Required work:
(A) Retype the passage of the dynamic pricing article starting at "The article discusses" and ending at "consumer protection compliance.".
(B) In the dynamic pricing article, how long had Oasis been apart before announcing their reunion?
(C) Carry on writing the article about dynamic pricing in hospitality, beginning after its last sentence.

Source extract:
● ● ● ● ● ● ●
ARTICLE
25 September 2024

Dynamic Pricing: Can Hospitality Providers Cancel Bookings To Benefit From Surging Prices?

Sa
Shepherd and Wedderburn LLP

Contributor

Shepherd and Wedderburn is a leading, independent Scottish-headquartered UK law firm, with offices in Edinburgh, Glasgow, Aberdeen, London and Dublin. With a history stretching back to 1768, establishing long-standing relationships of trust, rooted in legal advice and client service of the highest quality, is our hallmark.
The article discusses dynamic pricing in the hospitality industry following Oasis' 2025 reunion tour announcement, highlighting legal and reputational risks of price hikes and canceled bookings, emphasizing consumer protection compliance.
United Kingdom Media, Telecoms, IT, Entertainment

The recent announcement of Oasis reuniting after 15 years apart generated significant excitement from fans worldwide. However, reports of surge pricing and cancelled accommodation left many fans looking back in anger. Andrew Buchan explains dynamic pricing from a legal perspective ahead of the 2025 reunion tour.

Dynamic pricing

In the wake of Oasis' tour announcement, criticism has been levelled at the hospitality industry's use of dynamic pricing.

Also known as surge pricing, dynamic pricing is used to increase prices for goods and services when demand is high and to decrease prices when demand is low. In the hospitality industry, this means high room prices when a major event comes to town and lower prices on an overcast Tuesday in February.

While dynamic pricing is nothing new, the attention it has received in the media has grown significantly in recent years. This isn't, after all, the only time that the hospitality sector has come under fire for its use of dynamic pricing.

The practice drew the attention of the mainstream media in the run-up to both Eurovision in 2023 and the Taylor Swift "Eras" tour in 2024.
● ● ● ● ● ● ●
Dataset records:
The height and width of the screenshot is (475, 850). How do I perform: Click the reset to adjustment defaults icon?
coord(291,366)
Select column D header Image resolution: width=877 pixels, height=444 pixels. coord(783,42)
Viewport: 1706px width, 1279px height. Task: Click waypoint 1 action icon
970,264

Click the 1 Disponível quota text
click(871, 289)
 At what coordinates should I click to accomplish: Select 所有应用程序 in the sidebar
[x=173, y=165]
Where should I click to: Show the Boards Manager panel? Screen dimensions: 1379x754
● ● ● ● ● ● ●
Results of the exercise:
(A)
The article discusses dynamic pricing in the hospitality industry following Oasis' 2025 reunion tour announcement, highlighting legal and reputational risks of price hikes and canceled bookings, emphasizing consumer protection compliance.

(B) 15 years.

(C)
The practice of dynamic pricing is perfectly legal and is used in a variety of industries.

When it comes to major events such as Oasis' upcoming tour, increasing prices little by little can benefit not only the provider of goods or services but also the consumer. While low prices can certainly help those working to a budget, they can also encourage those with less interest in events to consider purchasing tickets, in turn making it more difficult for dedicated fans to attend.

However, hospitality providers should be careful to ensure that in utilising such systems they remain compliant with consumer protection laws.

Businesses should ensure that they are fair and transparent in their dealings with customers. Where dynamic pricing is used, hospitality providers should ensure that they give customers clear and accurate information about what they will have to pay for their booking.

Cancelled bookings

In addition to dynamic pricing, several hotels across the UK have come under criticism for cancelling bookings following the announcement of Oasis' 2025 tour.

While several hotels have released statements denying reports that bookings were cancelled in an attempt to benefit from soaring hotel prices, a number of consumers have reported that their bookings had been cancelled only for rooms to appear available again online hours later at marked-up prices.

The question therefore remains, can hospitality providers cancel bookings to benefit from surging prices?

The answer lies in the terms and conditions of any contract entered into between hospitality providers and customers. As a starting point, customers should ordinarily be entitled to rely on their agreement with hospitality providers.

Where a contract has been entered into, hospitality providers may be in breach of their obligations to consumers when they terminate that agreement without cause. Additionally, businesses that mislead customers or who accept bookings which they do not intend to honour may be at risk of being found in breach of consumer protection legislation.

In addition to the legal considerations, hospitality providers should continue to consider the reputational risks associated with practices which seek to capitalise on major events.

Even if it is possible to cancel bookings and take advantage of dynamic pricing, the risks of negative publicity and long-term damage to reputation may outweigh the short-term financial gains that may be achieved.

Conclusion

Dynamic pricing is nothing new. However, when overused or combined with cancelled contracts it has the potential to draw significant backlash from consumers.

If businesses make use of such pricing models in a way which is not fair and transparent to consumers, then such practices also run the risk of falling foul of consumer protection laws.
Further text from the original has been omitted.